This is the most common answer to my question: “What do you do when you go to the gym?”

Most people tell me they do some cardio, some people tell me they play around in the weights room.

But no one I speak to seems to know exactly how to get the best out of the time they invest into their fitness.

Stuff we think is simple causes confusion amongst people who aren’t fitness professionals, which makes total sense…after all, put me in your work place and I wouldn’t have a clue what I was doing either.

“I don’t know what’s best, stretches to warm up or just running for 5mins.”

“I don’t know what order to do my exercises in…I’ve heard people talk about ‘leg day’ and stuff like that, but I just kinda move round the machines.”

“Sets and reps are a mystery to me…I just choose a weight I’m comfortable with and do as many as I can.”

(Again, this isn’t mean as a dig at you if you fall into this camp. Give me a toolbox and ask me to fix something…the outcome would be You’ve Been Framed level funny.)

The thing is, going to the gym is fantastic. If you’re already spending 2-4 hours per week exercising you’re definitely ahead of the curve.

But the majority of people I speak to aren’t happy with what they’re getting from their training.

They’re putting the time in, sure. But they’re not getting a return on their investment – in terms of an improvement in shape, strength, confidence and/or fitness – that justifies them continuing to put the time in.

That’s why the majority of people fall off the fitness wagon.

It’s not because they don’t want to continue to put the time in. It’s that they don’t feel that it’s worth the time they’re putting in because they’re getting nothing back from it.

It’s totally understandable.

After speaking to at least 8 new guys this week who all had similar stories, I thought it’d be helpful to throw a bunch of words at a page aimed at helping them understand how this whole fitness thang works. And I figured it’d probably be beneficial for you to read, too.

So here goes…

The most important thing to note is that everyone is different.

At Improve, we predominantly train 4 people at a time with one coach calling the shots. There’s very rarely a time when we’ve got 4 people doing exactly the same movement or lifting exactly the same amount of weight.

We’ve all got wee niggles, we’ve all got different skill levels and we’ve all got different ability levels; in terms of strength, fitness and even down to human characteristics, such as: determination.

Niggles can be managed with easier versions of the same exercise, which requires knowledge of movement.
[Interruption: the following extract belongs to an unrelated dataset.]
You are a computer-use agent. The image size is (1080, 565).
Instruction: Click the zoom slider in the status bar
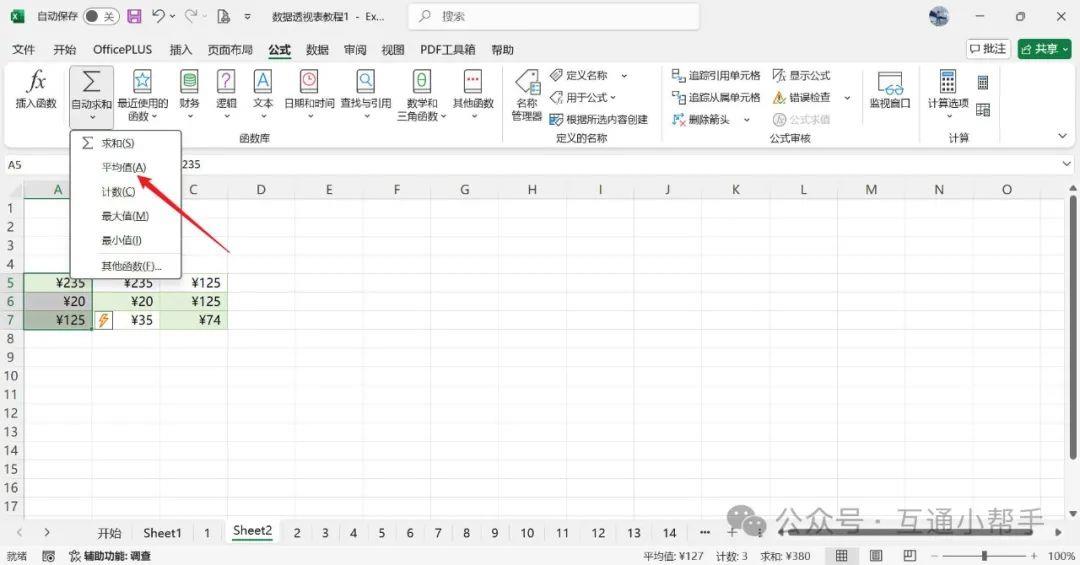coord(985,556)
The majority of gym goers tend to stick to cardio and resistance machines so a knowledge and understanding of movement is never really developed.

Machines are built so that they kind of fix you in place and prevent you from doing anything majorly wrong. They’re great in some cases; i.e. for bodybuilders and for those who’ve got injuries, but at the end of the day, you’re sitting on your ass on a machine moving one body part so it’s difficult to develop an understanding of movement…or burn a significant number of calories.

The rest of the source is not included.